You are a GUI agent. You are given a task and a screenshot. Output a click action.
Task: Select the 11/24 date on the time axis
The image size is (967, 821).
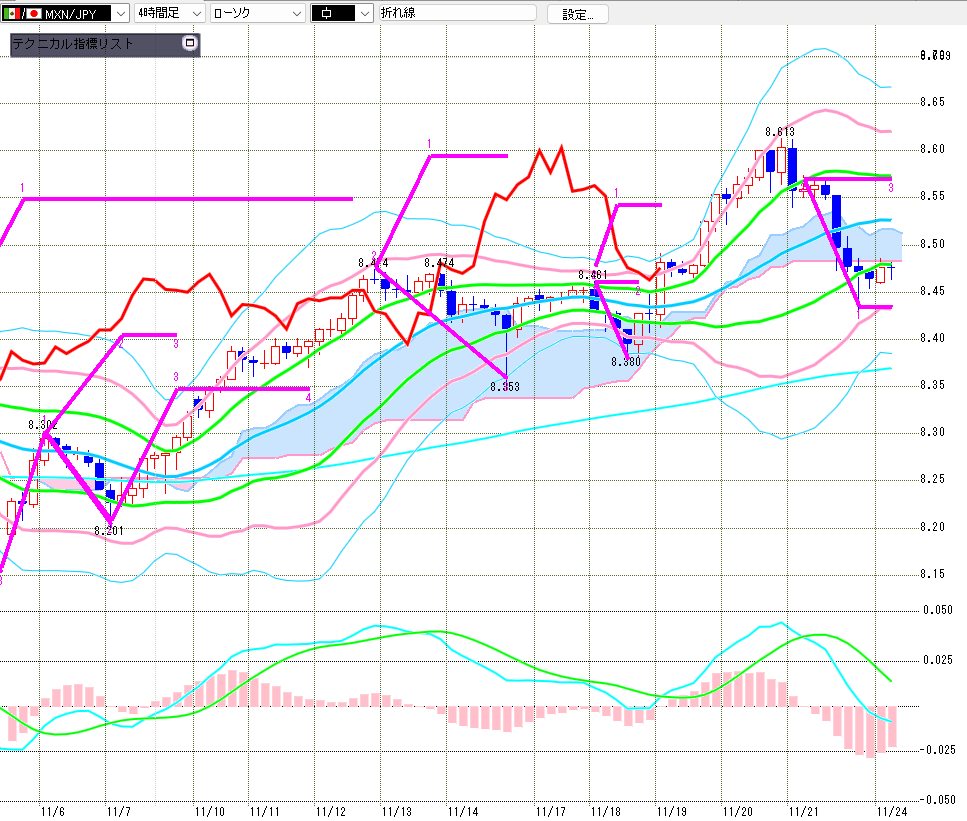890,811
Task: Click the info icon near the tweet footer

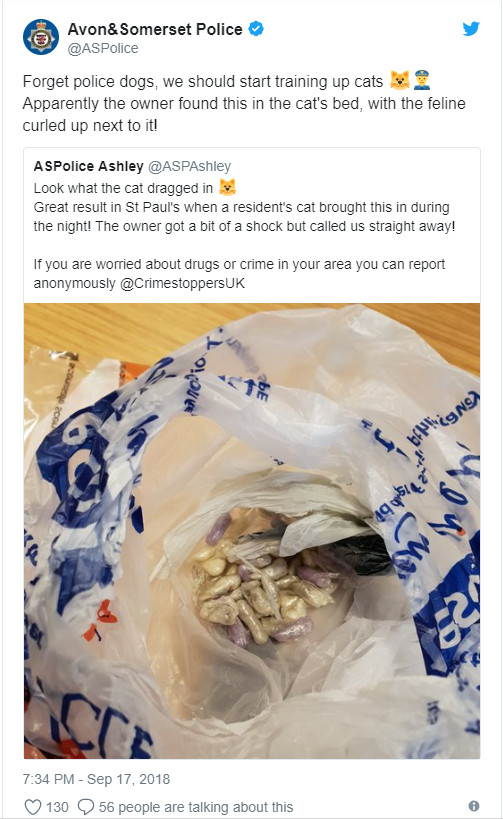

++++++++++

◆ **Set problem**
Repeat every line of the records above word for word, but leave the pictures out.

◆ **Full output**
You are a GUI agent. You are given a task and a screenshot. Output a click action.
Task: Select the 11/24 date on the time axis
The image size is (967, 821).
890,811
Task: Click the info icon near the tweet footer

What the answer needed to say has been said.